Не искушенный в политике великий князь не стал задумываться, искать потаенные смыслы и моделировать варианты. Он счел, что телеграмма канцлера задевает его честь, обиделся и вспылил: «Горчаков не знает, в каком положении дело, и начинает путать». «Скажи Чингис-хану (адъютант великого князя. — И.К.), — обратился Николай Николаевич к Скалону, — чтобы он прервал телеграфное сообщение и ни одна депеша не шла из России… я решил все кончить и уже тогда донести… султан повергает себя на милосердие и великодушие государя. Это еще больше обязывает нас кончить дело; а если, ввиду новых успехов, мы станем тянуть и отговариваться… это уже будет подлостью, которую я делать не намерен»[961]. Представления о порядочности в сознании Николая Николаевича полностью затмили логику политической и военной целесообразности.
8 (20) января после представления и краткой беседы главнокомандующий русской армии вручил условия мира турецким уполномоченным. В разговоре великий князь был весьма любезен и уверял Намыка-пашу, что для России сохранение «владычества» Турции «на Балканском полуострове» выгоднее, нежели ее «изгнание». «Нам не расчет, — говорил великий князь, — иметь здесь бог знает еще какое государство». В тот же день, вновь посетовав на «непоследовательность государя», Николай Николаевич принялся сочинять телеграмму императору, объяснявшую принятое им решение:
«Согласно твоему желанию, настаивал неоднократно на выражении их предложений. Они отвечали, что предложений никаких не имеют, а по получении султаном твоего ответа посланы выслушать от меня предлагаемые нами условия мира. С другой стороны, с 3-го января… стою у ворот Адрианополя. Затягивать переговоры и продолжать военные действия имело бы последствием занятие Адрианополя и движение далее, на Константинополь, влекущее за собой неизбежное, в военном отношении, занятие Галлиполи, что согласно твоим указаниям, было бы лишь усложнением дел политических (курсив мой. — И.К.). Посему… я не мог не объявить уполномоченным Порты условий мира… …Из первого свидания с турками я вынес убеждение, что всякая искусственная затяжка переговоров, при быстроте нашего наступления, может только произвести в Турции, а быть может, и в Европе неблагоприятное впечатление, как будто мы желаем выиграть время для большего захвата неприятельской страны»[962].
Тысячу раз был прав Гурко: обделила природа отвагой главнокомандующего русской армией. Ранее столь желанная им цель военных действий — Константинополь — куда-то сразу улетучилась. Создавалось впечатление, будто великий князь уже и «сам не рад, что предстоит занятие Адрианополя». А ведь всего несколько дней тому назад он так стремился опередить турок и захватить эту вторую столицу их империи. «И какое ему дело до того, что подумают Турция и Европа? — писал по этому поводу Газенкампф. — Чем больше захватим, тем лучше для нас: тем податливее будут турецкие уполномоченные»[963].

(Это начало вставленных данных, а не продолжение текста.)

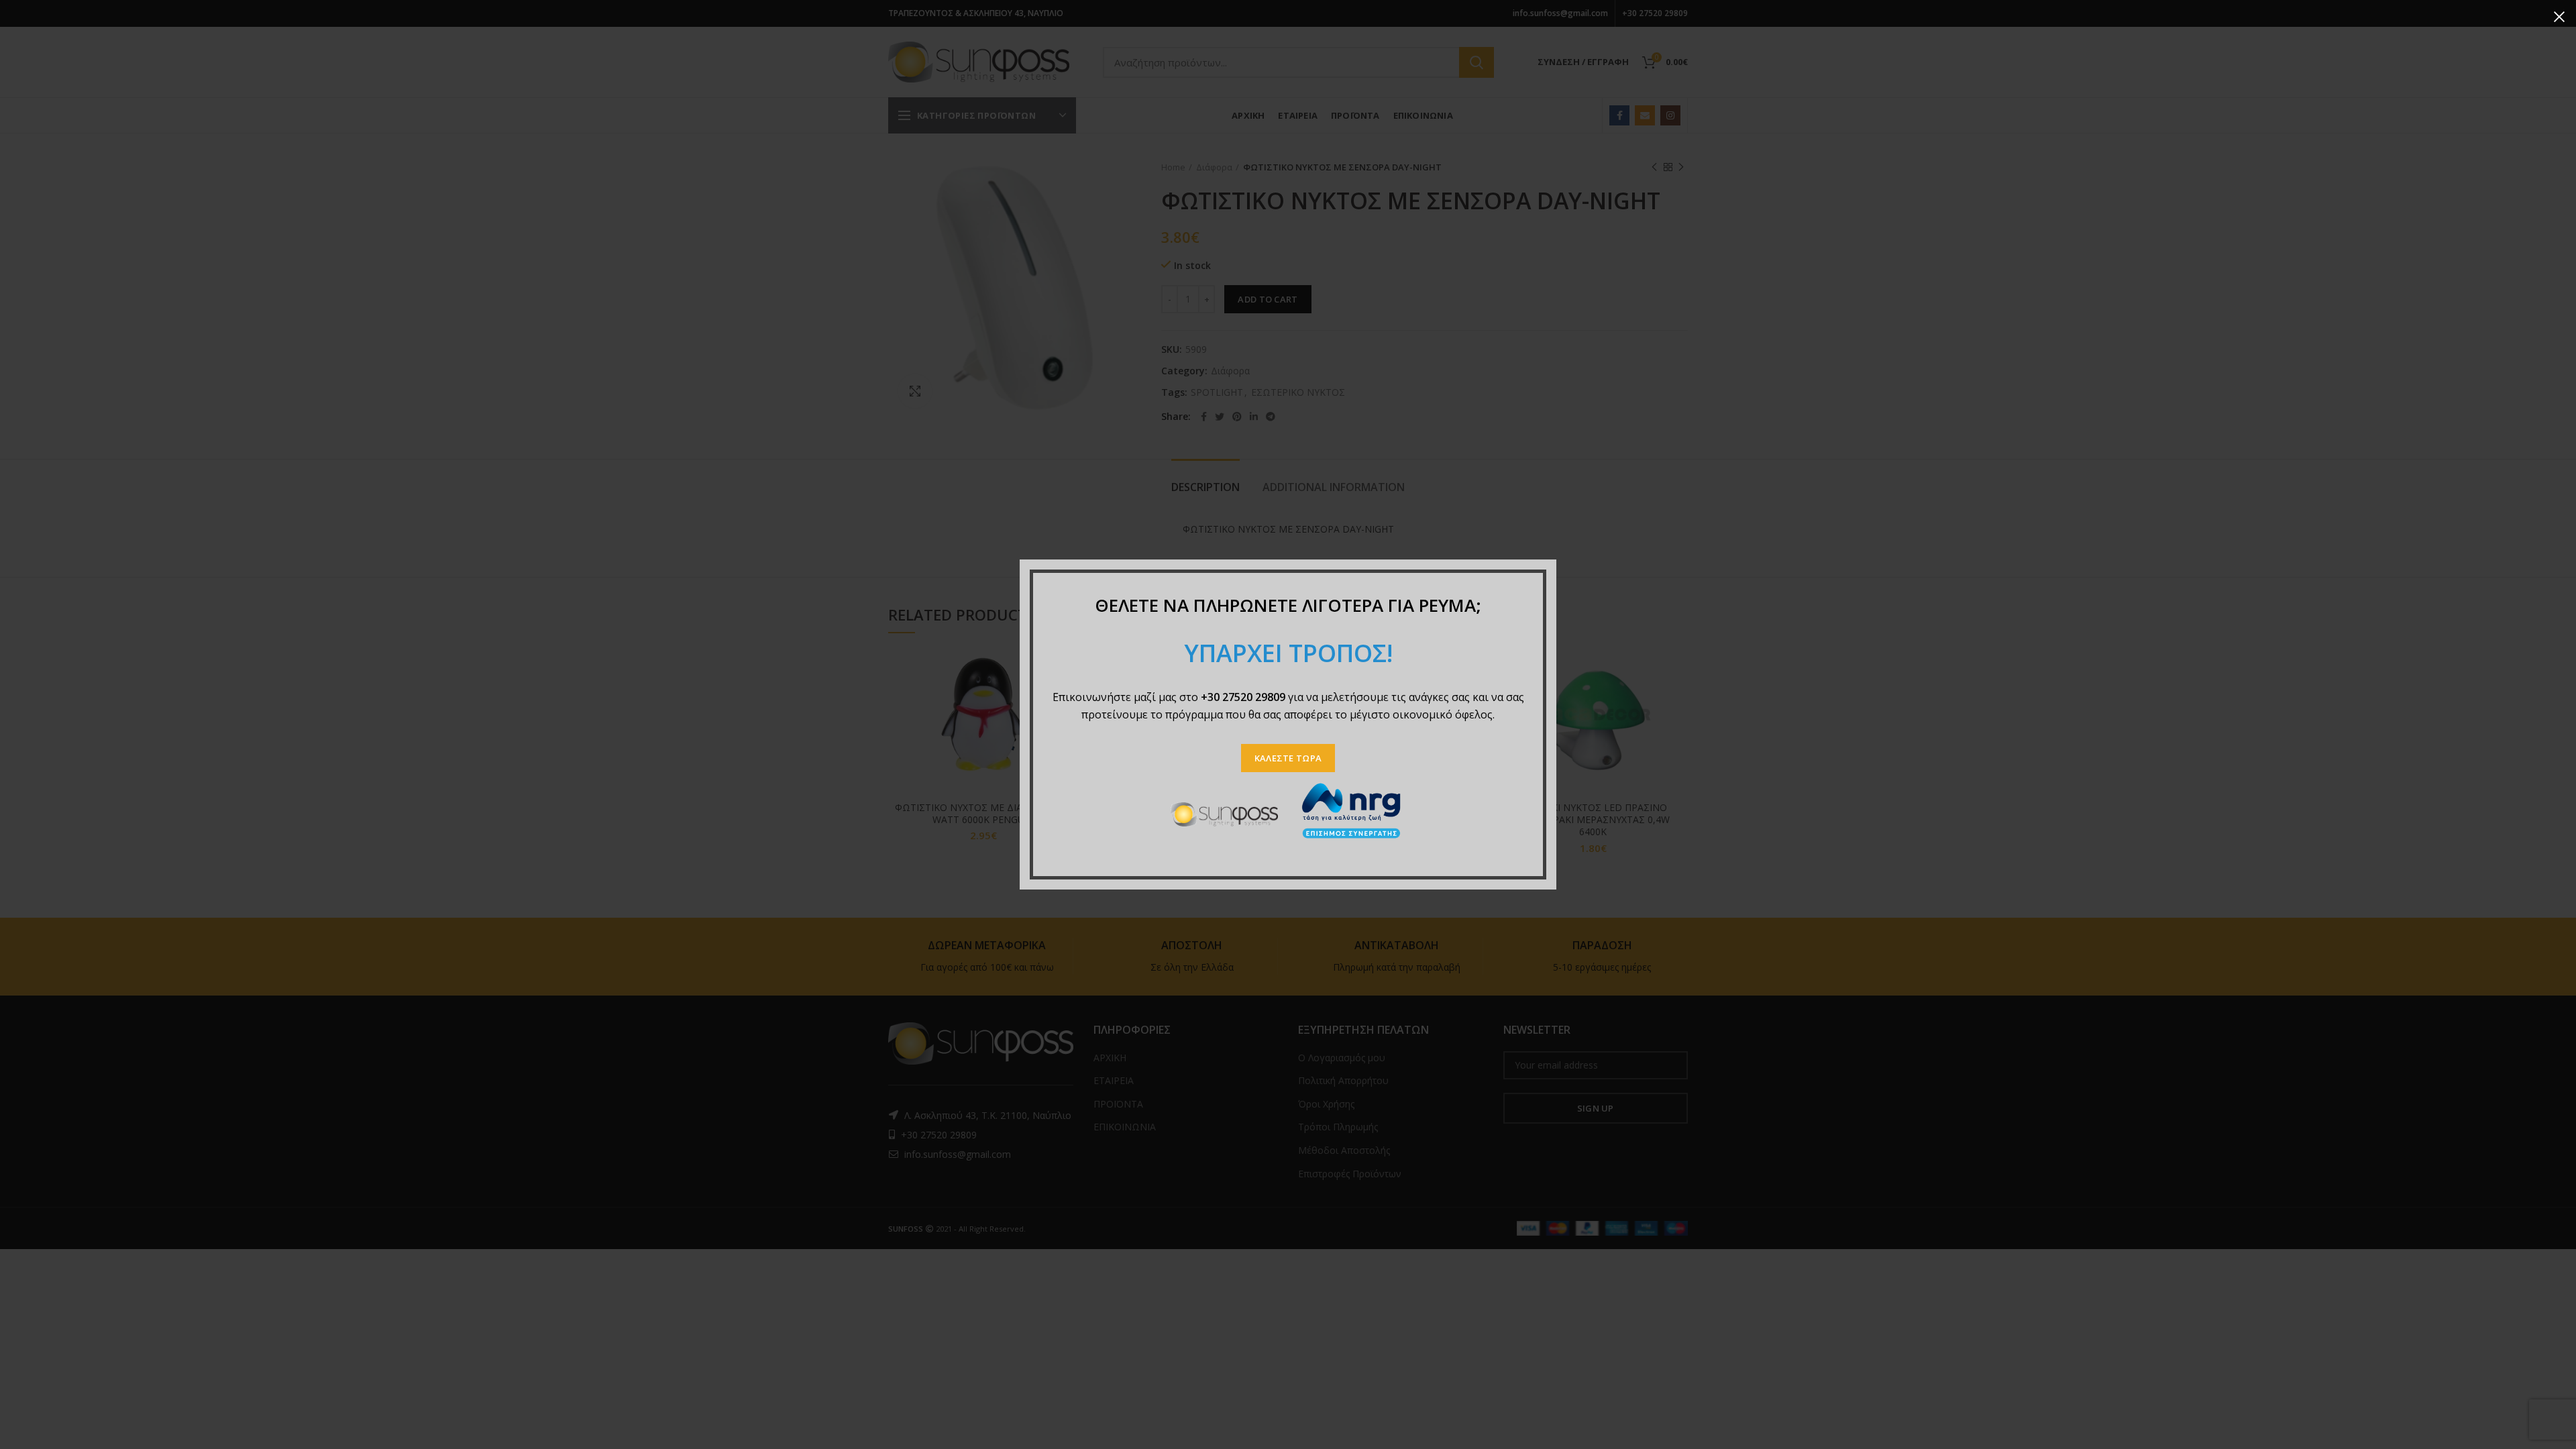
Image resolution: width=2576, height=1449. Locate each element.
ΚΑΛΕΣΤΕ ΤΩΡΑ (1288, 758)
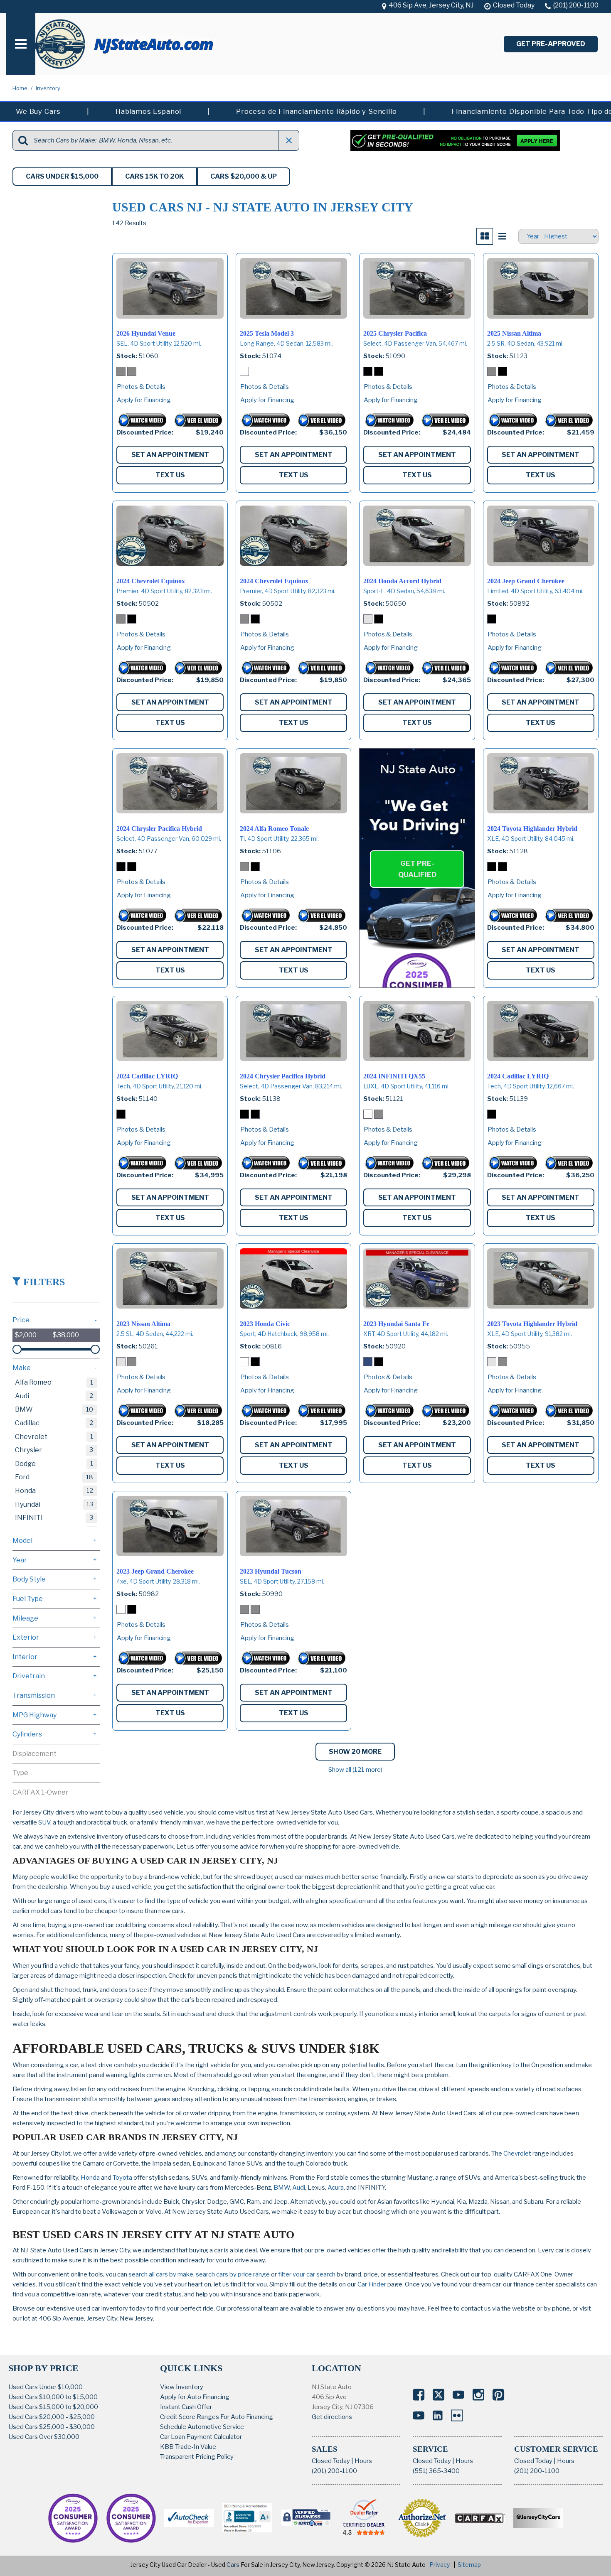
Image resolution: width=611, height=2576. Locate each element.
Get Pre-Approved (550, 44)
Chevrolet (517, 2153)
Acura (336, 2187)
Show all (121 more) (355, 1769)
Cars (233, 2564)
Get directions (332, 2417)
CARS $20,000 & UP (243, 176)
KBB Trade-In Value (188, 2447)
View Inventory (181, 2387)
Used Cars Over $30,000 (43, 2437)
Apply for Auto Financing (194, 2397)
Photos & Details (141, 386)
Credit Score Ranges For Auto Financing (216, 2417)
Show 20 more (355, 1752)
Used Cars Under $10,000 (45, 2387)
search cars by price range (233, 2274)
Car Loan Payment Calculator (201, 2437)
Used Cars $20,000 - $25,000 (51, 2417)
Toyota (122, 2177)
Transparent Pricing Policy (197, 2457)
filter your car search (306, 2274)
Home (20, 88)
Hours (363, 2461)
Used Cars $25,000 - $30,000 (51, 2427)
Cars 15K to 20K (154, 176)
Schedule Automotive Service (202, 2427)
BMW (281, 2187)
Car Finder (371, 2284)
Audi (298, 2187)
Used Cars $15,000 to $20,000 (53, 2407)
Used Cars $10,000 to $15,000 (53, 2397)
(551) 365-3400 (436, 2471)
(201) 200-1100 (334, 2471)
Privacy (439, 2564)
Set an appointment (170, 455)
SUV (44, 1822)
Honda (90, 2177)
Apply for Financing (144, 400)
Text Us (170, 475)
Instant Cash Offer (186, 2407)
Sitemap (469, 2564)
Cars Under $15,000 (62, 176)
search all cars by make (160, 2274)
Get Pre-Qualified (417, 869)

К семи часам вечера 8 (20) января за чаем у великого князя собрались: Непокойчицкий, Нелидов, Газенкампф, Скалон, Чингис-хан и Кладищев (начальник наградного отделения канцелярии главнокомандующего). А чуть позднее камердинер принес то самое донесение Струкова, отправленное накануне из Мустафы-паши, в котором он информировал об отходе турецких войск из Адрианополя, о страшной панике, воцарившейся в нем, и о том, что жители просят его занять город для наведения порядка.